▶ Work to complete: Rewrite every line of the records below as a numbered list, leaving out blank lines.

▶ Records:
========================================
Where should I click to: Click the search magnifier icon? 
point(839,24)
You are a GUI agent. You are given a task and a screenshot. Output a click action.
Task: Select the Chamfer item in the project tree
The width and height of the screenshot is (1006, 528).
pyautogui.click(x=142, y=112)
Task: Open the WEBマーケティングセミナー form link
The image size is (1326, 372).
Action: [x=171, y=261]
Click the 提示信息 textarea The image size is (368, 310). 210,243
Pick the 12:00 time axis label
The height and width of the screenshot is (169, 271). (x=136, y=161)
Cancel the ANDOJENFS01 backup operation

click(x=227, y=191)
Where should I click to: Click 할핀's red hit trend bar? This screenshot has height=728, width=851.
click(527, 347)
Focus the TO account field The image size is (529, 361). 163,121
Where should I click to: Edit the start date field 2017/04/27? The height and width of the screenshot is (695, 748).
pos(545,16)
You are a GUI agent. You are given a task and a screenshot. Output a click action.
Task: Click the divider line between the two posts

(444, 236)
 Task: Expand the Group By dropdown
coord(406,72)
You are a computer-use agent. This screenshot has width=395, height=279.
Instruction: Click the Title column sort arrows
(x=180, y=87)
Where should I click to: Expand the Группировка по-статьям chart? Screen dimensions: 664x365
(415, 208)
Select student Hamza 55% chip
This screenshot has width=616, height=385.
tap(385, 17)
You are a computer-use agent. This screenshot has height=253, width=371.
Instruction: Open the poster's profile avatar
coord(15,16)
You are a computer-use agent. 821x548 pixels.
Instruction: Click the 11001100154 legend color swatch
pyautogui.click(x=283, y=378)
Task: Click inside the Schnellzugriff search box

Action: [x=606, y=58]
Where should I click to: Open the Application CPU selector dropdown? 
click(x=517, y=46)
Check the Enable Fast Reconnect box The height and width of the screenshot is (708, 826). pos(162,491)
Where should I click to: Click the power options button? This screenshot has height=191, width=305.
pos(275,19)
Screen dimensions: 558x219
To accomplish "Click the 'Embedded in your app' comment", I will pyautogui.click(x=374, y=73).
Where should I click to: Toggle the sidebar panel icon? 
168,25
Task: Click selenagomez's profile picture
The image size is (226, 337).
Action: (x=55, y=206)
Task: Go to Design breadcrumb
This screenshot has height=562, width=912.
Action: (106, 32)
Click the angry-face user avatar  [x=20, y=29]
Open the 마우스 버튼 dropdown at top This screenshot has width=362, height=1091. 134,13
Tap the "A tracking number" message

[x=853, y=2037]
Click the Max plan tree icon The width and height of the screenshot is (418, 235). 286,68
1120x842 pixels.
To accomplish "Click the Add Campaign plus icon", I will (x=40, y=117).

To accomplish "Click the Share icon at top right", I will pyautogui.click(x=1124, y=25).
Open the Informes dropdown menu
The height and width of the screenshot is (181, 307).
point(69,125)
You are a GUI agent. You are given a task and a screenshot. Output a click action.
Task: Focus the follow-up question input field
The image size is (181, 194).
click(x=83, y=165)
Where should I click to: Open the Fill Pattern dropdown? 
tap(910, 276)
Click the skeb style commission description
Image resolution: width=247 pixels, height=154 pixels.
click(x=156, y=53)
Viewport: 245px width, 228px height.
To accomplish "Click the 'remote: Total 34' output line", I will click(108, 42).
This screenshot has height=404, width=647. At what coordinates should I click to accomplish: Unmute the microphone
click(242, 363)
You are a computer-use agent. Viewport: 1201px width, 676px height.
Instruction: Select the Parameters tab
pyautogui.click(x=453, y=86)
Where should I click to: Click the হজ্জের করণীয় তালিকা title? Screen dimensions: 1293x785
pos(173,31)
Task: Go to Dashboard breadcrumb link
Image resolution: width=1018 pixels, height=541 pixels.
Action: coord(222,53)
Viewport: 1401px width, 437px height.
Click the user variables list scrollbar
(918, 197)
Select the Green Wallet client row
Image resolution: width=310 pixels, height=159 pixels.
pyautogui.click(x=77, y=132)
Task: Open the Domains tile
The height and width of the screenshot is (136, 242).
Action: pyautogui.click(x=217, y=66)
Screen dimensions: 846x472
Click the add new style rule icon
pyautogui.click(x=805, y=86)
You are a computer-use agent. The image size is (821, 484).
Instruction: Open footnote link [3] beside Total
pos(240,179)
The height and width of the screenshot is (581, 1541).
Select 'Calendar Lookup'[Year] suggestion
========================================
▶ The result:
1. Where should I click to: Click the search magnifier icon? 
2. point(839,24)
3. You are a GUI agent. You are given a task and a screenshot. Output a click action.
4. Task: Select the Chamfer item in the project tree
5. The width and height of the screenshot is (1006, 528).
6. pyautogui.click(x=142, y=112)
7. Task: Open the WEBマーケティングセミナー form link
8. The image size is (1326, 372).
9. Action: [x=171, y=261]
10. Click the 提示信息 textarea The image size is (368, 310). 210,243
11. Pick the 12:00 time axis label
12. The height and width of the screenshot is (169, 271). (x=136, y=161)
13. Cancel the ANDOJENFS01 backup operation
14. click(x=227, y=191)
15. Where should I click to: Click 할핀's red hit trend bar? This screenshot has height=728, width=851.
16. click(527, 347)
17. Focus the TO account field The image size is (529, 361). 163,121
18. Where should I click to: Edit the start date field 2017/04/27? The height and width of the screenshot is (695, 748).
19. pos(545,16)
20. You are a GUI agent. You are given a task and a screenshot. Output a click action.
21. Task: Click the divider line between the two posts
22. (444, 236)
23.  Task: Expand the Group By dropdown
24. coord(406,72)
25. You are a computer-use agent. This screenshot has width=395, height=279.
26. Instruction: Click the Title column sort arrows
27. (x=180, y=87)
28. Where should I click to: Expand the Группировка по-статьям chart? Screen dimensions: 664x365
29. (415, 208)
30. Select student Hamza 55% chip
31. This screenshot has width=616, height=385.
32. tap(385, 17)
33. You are a computer-use agent. This screenshot has height=253, width=371.
34. Instruction: Open the poster's profile avatar
35. coord(15,16)
36. You are a computer-use agent. 821x548 pixels.
37. Instruction: Click the 11001100154 legend color swatch
38. pyautogui.click(x=283, y=378)
39. Task: Click inside the Schnellzugriff search box
40. Action: [x=606, y=58]
41. Where should I click to: Open the Application CPU selector dropdown? 
42. click(x=517, y=46)
43. Check the Enable Fast Reconnect box The height and width of the screenshot is (708, 826). pos(162,491)
44. Where should I click to: Click the power options button? This screenshot has height=191, width=305.
45. pos(275,19)
46. Screen dimensions: 558x219
47. To accomplish "Click the 'Embedded in your app' comment", I will pyautogui.click(x=374, y=73).
48. Where should I click to: Toggle the sidebar panel icon? 
49. 168,25
50. Task: Click selenagomez's profile picture
51. The image size is (226, 337).
52. Action: (x=55, y=206)
53. Task: Go to Design breadcrumb
54. This screenshot has height=562, width=912.
55. Action: (106, 32)
56. Click the angry-face user avatar  [x=20, y=29]
57. Open the 마우스 버튼 dropdown at top This screenshot has width=362, height=1091. 134,13
58. Tap the "A tracking number" message
59. [x=853, y=2037]
60. Click the Max plan tree icon The width and height of the screenshot is (418, 235). 286,68
61. 1120x842 pixels.
62. To accomplish "Click the Add Campaign plus icon", I will (x=40, y=117).
63. To accomplish "Click the Share icon at top right", I will pyautogui.click(x=1124, y=25).
64. Open the Informes dropdown menu
65. The height and width of the screenshot is (181, 307).
66. point(69,125)
67. You are a GUI agent. You are given a task and a screenshot. Output a click action.
68. Task: Focus the follow-up question input field
69. The image size is (181, 194).
70. click(x=83, y=165)
71. Where should I click to: Open the Fill Pattern dropdown? 
72. tap(910, 276)
73. Click the skeb style commission description
74. Image resolution: width=247 pixels, height=154 pixels.
75. click(x=156, y=53)
76. Viewport: 245px width, 228px height.
77. To accomplish "Click the 'remote: Total 34' output line", I will click(108, 42).
78. This screenshot has height=404, width=647. At what coordinates should I click to accomplish: Unmute the microphone
79. click(242, 363)
80. You are a computer-use agent. Viewport: 1201px width, 676px height.
81. Instruction: Select the Parameters tab
82. pyautogui.click(x=453, y=86)
83. Where should I click to: Click the হজ্জের করণীয় তালিকা title? Screen dimensions: 1293x785
84. pos(173,31)
85. Task: Go to Dashboard breadcrumb link
86. Image resolution: width=1018 pixels, height=541 pixels.
87. Action: coord(222,53)
88. Viewport: 1401px width, 437px height.
89. Click the user variables list scrollbar
90. (918, 197)
91. Select the Green Wallet client row
92. Image resolution: width=310 pixels, height=159 pixels.
93. pyautogui.click(x=77, y=132)
94. Task: Open the Domains tile
95. The height and width of the screenshot is (136, 242).
96. Action: pyautogui.click(x=217, y=66)
97. Screen dimensions: 846x472
98. Click the add new style rule icon
99. pyautogui.click(x=805, y=86)
100. You are a computer-use agent. The image size is (821, 484).
101. Instruction: Open footnote link [3] beside Total
102. pos(240,179)
103. The height and width of the screenshot is (581, 1541).
104. Select 'Calendar Lookup'[Year] suggestion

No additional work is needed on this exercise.